- Aim of the exercise -
Down to the last line, repeat the data below exactly.

(Stored data)
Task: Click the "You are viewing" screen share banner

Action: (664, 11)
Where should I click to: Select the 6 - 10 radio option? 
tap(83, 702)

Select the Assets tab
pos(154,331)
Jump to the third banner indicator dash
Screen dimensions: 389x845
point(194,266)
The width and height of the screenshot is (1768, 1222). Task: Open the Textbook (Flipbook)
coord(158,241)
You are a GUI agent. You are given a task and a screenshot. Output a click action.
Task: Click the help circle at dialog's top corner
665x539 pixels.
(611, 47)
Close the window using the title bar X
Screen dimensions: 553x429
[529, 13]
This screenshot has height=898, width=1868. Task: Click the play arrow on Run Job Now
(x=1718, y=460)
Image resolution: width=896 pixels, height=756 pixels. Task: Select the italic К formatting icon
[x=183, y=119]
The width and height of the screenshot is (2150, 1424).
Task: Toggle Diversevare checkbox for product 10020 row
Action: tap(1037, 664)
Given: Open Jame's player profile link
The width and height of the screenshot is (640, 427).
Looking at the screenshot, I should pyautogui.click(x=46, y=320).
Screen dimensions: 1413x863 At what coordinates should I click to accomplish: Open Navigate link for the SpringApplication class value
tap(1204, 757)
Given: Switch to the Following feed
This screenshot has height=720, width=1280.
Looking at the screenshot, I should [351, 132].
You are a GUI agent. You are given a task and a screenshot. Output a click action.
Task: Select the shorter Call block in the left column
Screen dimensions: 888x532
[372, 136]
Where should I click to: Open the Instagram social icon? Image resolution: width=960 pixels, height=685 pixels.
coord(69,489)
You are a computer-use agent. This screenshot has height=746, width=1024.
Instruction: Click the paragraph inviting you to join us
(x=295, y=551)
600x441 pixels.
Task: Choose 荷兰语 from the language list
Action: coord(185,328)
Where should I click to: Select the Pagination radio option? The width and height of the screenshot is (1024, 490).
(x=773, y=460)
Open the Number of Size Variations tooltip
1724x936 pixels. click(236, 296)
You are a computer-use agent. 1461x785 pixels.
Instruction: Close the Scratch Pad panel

- Answer below -
Task: Click the "You are viewing" screen share banner

Action: (664, 11)
Where should I click to: Select the 6 - 10 radio option? 
tap(83, 702)

Select the Assets tab
pos(154,331)
Jump to the third banner indicator dash
Screen dimensions: 389x845
point(194,266)
The width and height of the screenshot is (1768, 1222). Task: Open the Textbook (Flipbook)
coord(158,241)
You are a GUI agent. You are given a task and a screenshot. Output a click action.
Task: Click the help circle at dialog's top corner
665x539 pixels.
(611, 47)
Close the window using the title bar X
Screen dimensions: 553x429
[529, 13]
This screenshot has height=898, width=1868. Task: Click the play arrow on Run Job Now
(x=1718, y=460)
Image resolution: width=896 pixels, height=756 pixels. Task: Select the italic К formatting icon
[x=183, y=119]
The width and height of the screenshot is (2150, 1424).
Task: Toggle Diversevare checkbox for product 10020 row
Action: tap(1037, 664)
Given: Open Jame's player profile link
The width and height of the screenshot is (640, 427).
Looking at the screenshot, I should pyautogui.click(x=46, y=320).
Screen dimensions: 1413x863 At what coordinates should I click to accomplish: Open Navigate link for the SpringApplication class value
tap(1204, 757)
Given: Switch to the Following feed
This screenshot has height=720, width=1280.
Looking at the screenshot, I should [351, 132].
You are a GUI agent. You are given a task and a screenshot. Output a click action.
Task: Select the shorter Call block in the left column
Screen dimensions: 888x532
[372, 136]
Where should I click to: Open the Instagram social icon? Image resolution: width=960 pixels, height=685 pixels.
coord(69,489)
You are a computer-use agent. This screenshot has height=746, width=1024.
Instruction: Click the paragraph inviting you to join us
(x=295, y=551)
600x441 pixels.
Task: Choose 荷兰语 from the language list
Action: coord(185,328)
Where should I click to: Select the Pagination radio option? The width and height of the screenshot is (1024, 490).
(x=773, y=460)
Open the Number of Size Variations tooltip
1724x936 pixels. click(236, 296)
You are a computer-use agent. 1461x785 pixels.
Instruction: Close the Scratch Pad panel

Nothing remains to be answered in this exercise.